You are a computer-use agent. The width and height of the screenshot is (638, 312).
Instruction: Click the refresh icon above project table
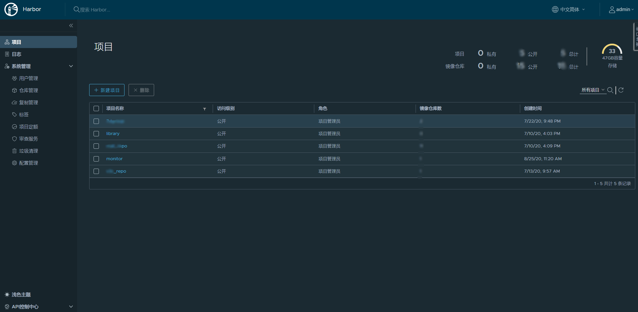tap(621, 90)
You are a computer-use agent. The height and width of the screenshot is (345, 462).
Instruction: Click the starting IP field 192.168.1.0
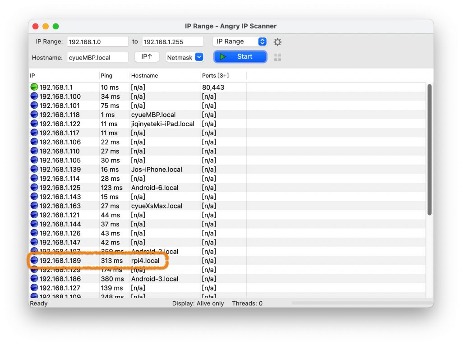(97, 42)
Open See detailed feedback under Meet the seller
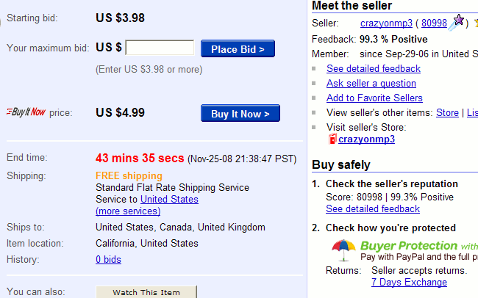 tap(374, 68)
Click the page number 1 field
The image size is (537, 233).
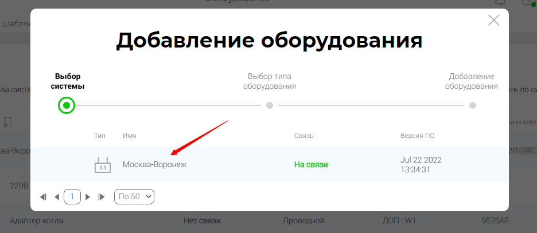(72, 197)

□ □ □ □ □

### Work item
Using the material above, state how many lines carry the word "width", giving the number alone.

### Task answer
2